The unshakable faith of the first-time retail traders in India’s ongoing bull market faced its sternest test on February 24 after Russia’s invasion of Ukraine caught them on the wrong foot.
Vladimir Putin’s announcement of military action in Ukraine caused a more than 300 points gap down opening for the domestic stock market, which was in line with the carnage seen in other Asian markets and European markets later in the day. The Nifty 50 index eventually closed lower than its opening level, ending down by 4.9 percent at 16,247.95.
Germany’s Chancellor Olaf Scholz termed Russia’s invasion as a ‘dark day for Europe’ while US President Joseph Biden said the action was ‘unprovoked’.
For retail traders, it was a nightmare.
False Sense of Security
The late recovery on February 23 from the day’s low for the market following Russian President Vladimir Putin’s fiery speech and recognition of two separatist regions in Eastern Ukraine had lulled retail traders into a false sense of security.
Retail traders added 205,289 contracts on the short side in the put options of the Nifty 50 index on February 23 assuming that selling pressure in the market was more or less exhausted given that the index had fallen for six consecutive days.
A put option gives a trader the option, but not the obligation, to sell the security at a pre-determined price and time. Shorting a put option of a security reflects the trader’s view that the downside in the market was limited and therefore, he will write such contracts in the hope to earn easy premiums.
“It has become a common phenomenon among new retail traders that option writing (selling) earns a lot of money. So, every month they are going short on put options because the market is has seen a linear move over the past one year,” said Ruchit Jain, lead research analyst at 5Paisa.

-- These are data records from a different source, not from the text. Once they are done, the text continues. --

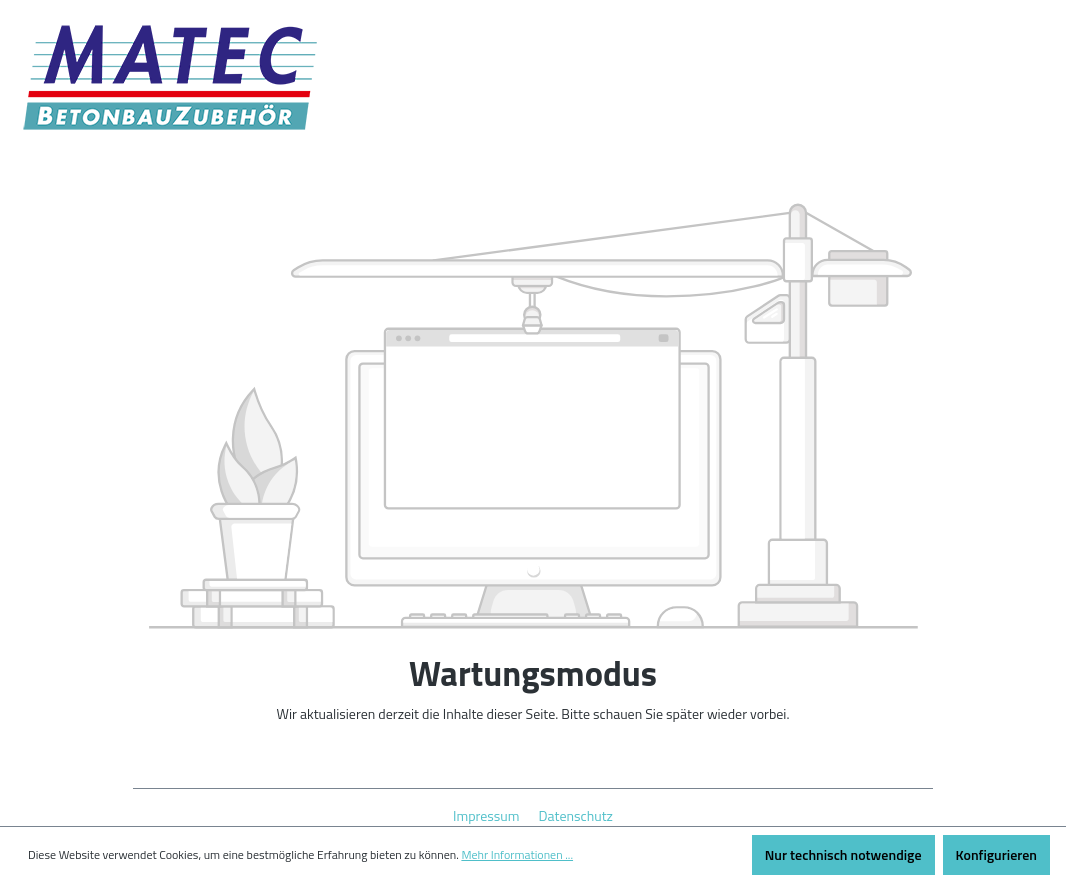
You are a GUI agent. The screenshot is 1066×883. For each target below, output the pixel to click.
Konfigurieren (996, 854)
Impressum (488, 815)
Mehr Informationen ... (517, 855)
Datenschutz (576, 815)
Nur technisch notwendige (843, 854)
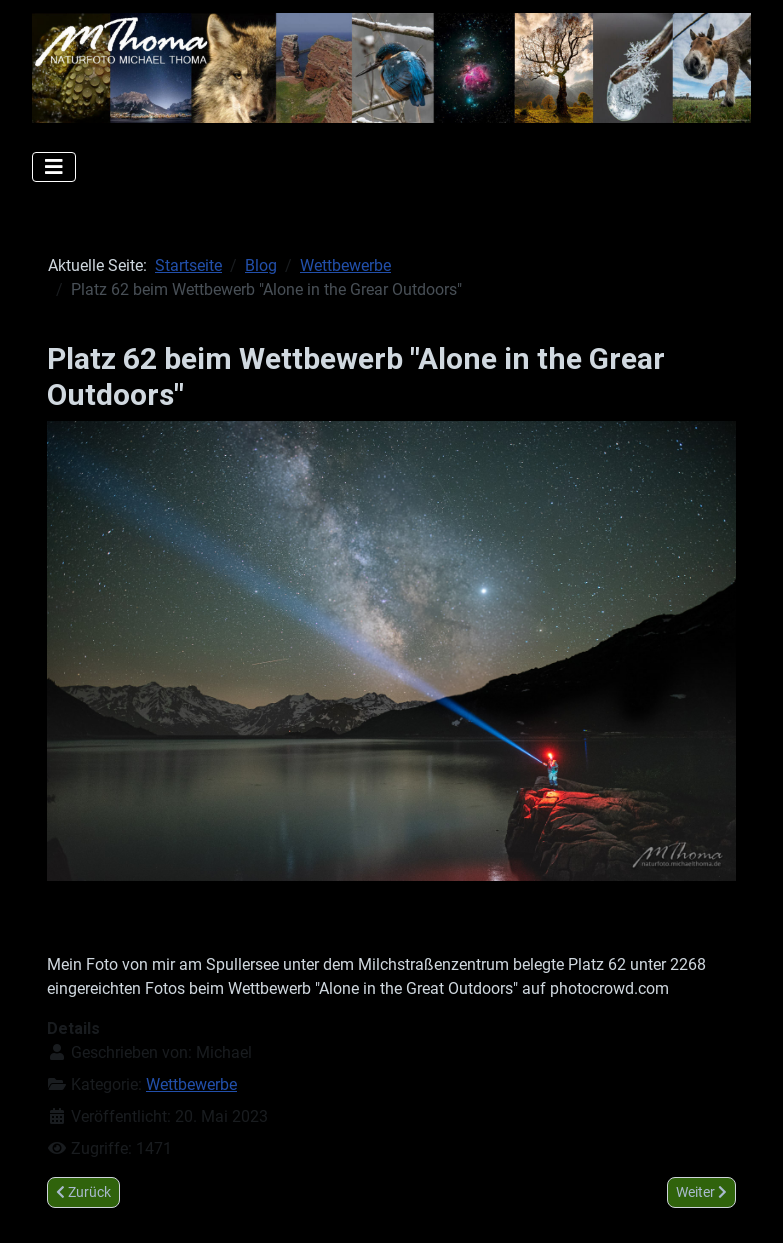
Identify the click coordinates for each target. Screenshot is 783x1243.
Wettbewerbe (191, 1084)
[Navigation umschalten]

Volmaggedon in Nifty options
Putin’s move, however, amounted to a mini black swan event for the global equity market. Mini because even though most politicians did not expect Russia to invade but the US and Ukraine had consistently warned of Putin’s intent to eventually breach Ukrainian borders.

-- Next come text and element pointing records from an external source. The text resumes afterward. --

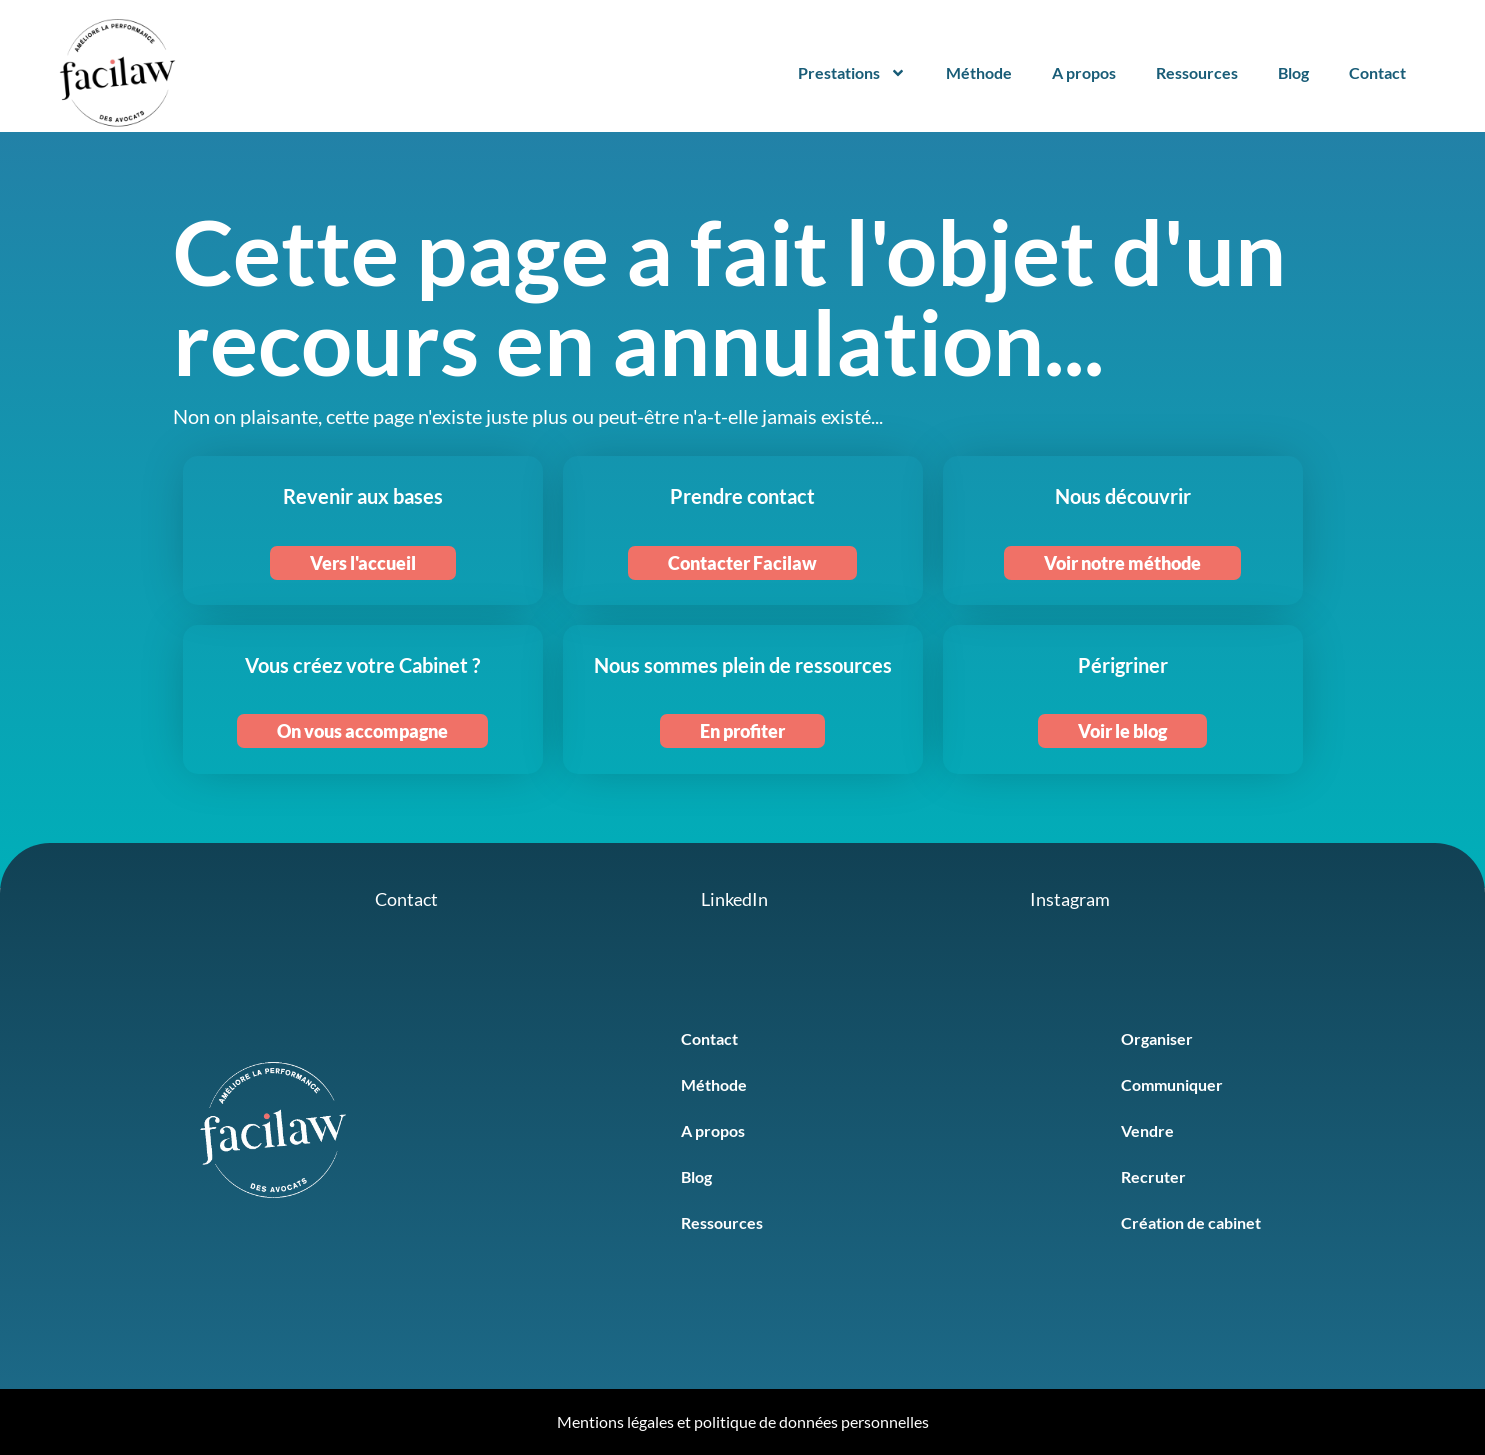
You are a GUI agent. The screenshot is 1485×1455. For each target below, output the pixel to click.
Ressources (1197, 72)
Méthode (979, 72)
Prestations (852, 73)
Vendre (1147, 1130)
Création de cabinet (1191, 1222)
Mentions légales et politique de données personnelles (743, 1421)
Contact (1377, 72)
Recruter (1153, 1176)
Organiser (1157, 1038)
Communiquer (1172, 1084)
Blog (1293, 72)
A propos (1084, 72)
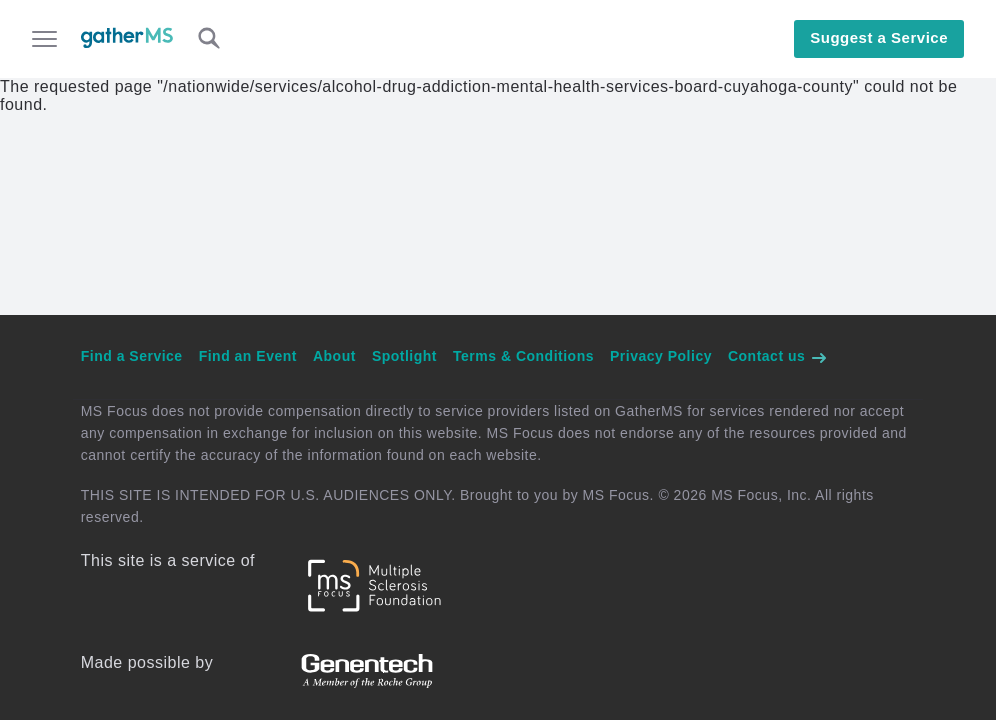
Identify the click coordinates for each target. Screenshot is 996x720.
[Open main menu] (44, 41)
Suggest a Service (879, 37)
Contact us (778, 356)
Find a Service (132, 356)
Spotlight (404, 356)
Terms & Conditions (523, 356)
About (334, 356)
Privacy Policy (661, 356)
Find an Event (248, 356)
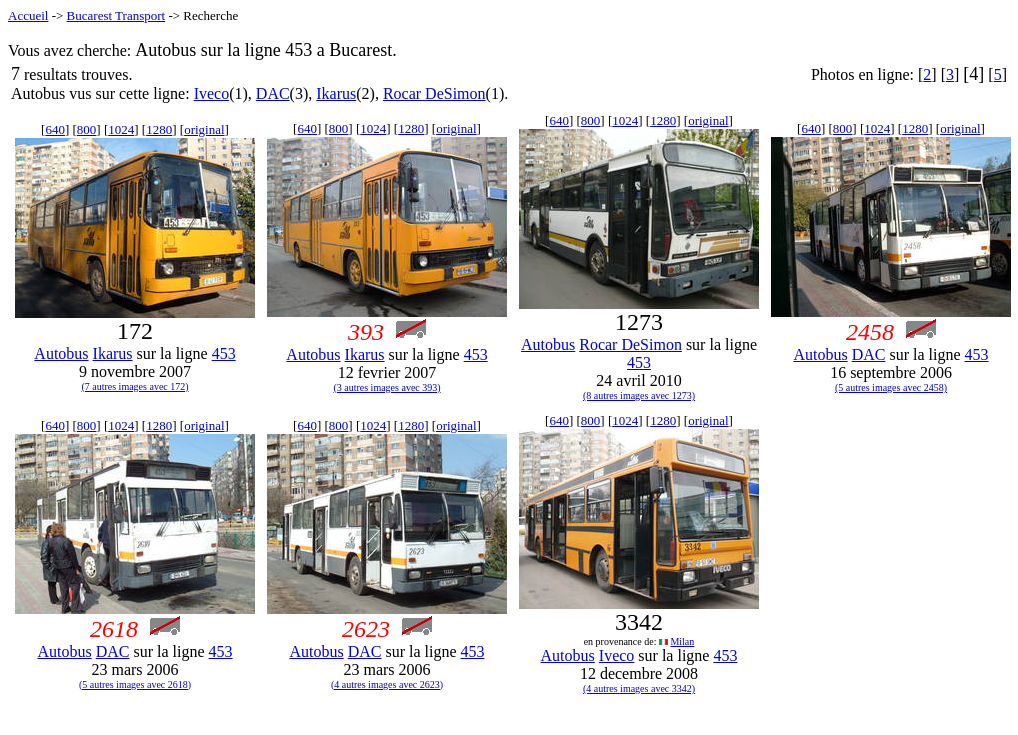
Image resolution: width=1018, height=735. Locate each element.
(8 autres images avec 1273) (639, 395)
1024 (121, 129)
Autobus (61, 353)
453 (224, 353)
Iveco (212, 93)
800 (87, 129)
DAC (273, 93)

The surprise move by Russia led to a sharp spike in implied volatility of out-of-money put options of the Nifty 50 index expiring on March 31. The same put options that were sold by retail traders a day before in the hope that the market won’t fall rapidly.

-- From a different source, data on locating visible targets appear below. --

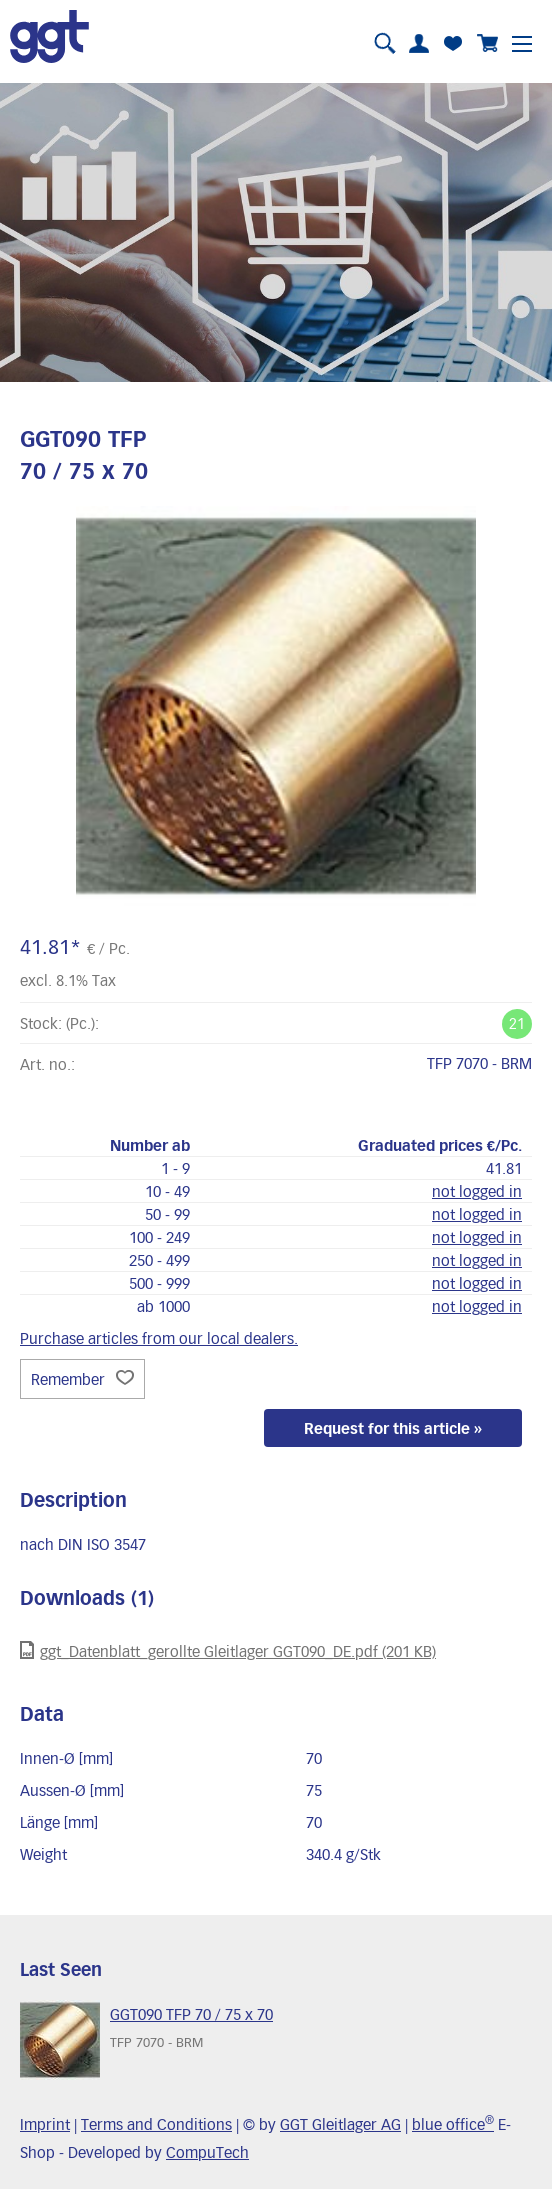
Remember (82, 1379)
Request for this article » (393, 1428)
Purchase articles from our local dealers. (159, 1338)
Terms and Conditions (156, 2124)
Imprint (45, 2124)
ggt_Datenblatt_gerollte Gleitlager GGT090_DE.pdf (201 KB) (228, 1650)
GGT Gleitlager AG (340, 2124)
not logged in (477, 1191)
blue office (453, 2124)
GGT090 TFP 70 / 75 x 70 (191, 2014)
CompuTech (207, 2152)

In 2018, a similar sharp spike in volatility had led to the closure of many volatility-focused funds leading investors to term the event 'volmageddon'. At home, the volatility index, India VIX, soared to a 20-month high today to 31.98 points, up 30 percent.
The premium on the out-of-money put options of the Nifty 50 spiked 194 percent to 264 percent in today’s session as traders scrambled to buy hedges against a further decline in the benchmark index in the coming weeks as the crisis in Ukraine turned in a full-blown war.
With put options writers exposed to potentially unlimited losses, the surge in demand for such options forced them to sell part of their profitable positions in the cash market to avoid blowing their trading account, dealers said.
Dealers said that the forced selling by retail traders in the cash market to cover for their losses on the derivatives side was the major driver for the extended selling in the last hour of the session that led Nifty 50 to close nearly 5 percent lower, the biggest one-day fall in two years.“This is a new thing which they have seen today and of course, today was a big lesson for all the newcomers who have entered the market in the last one and a half years,” Jain said.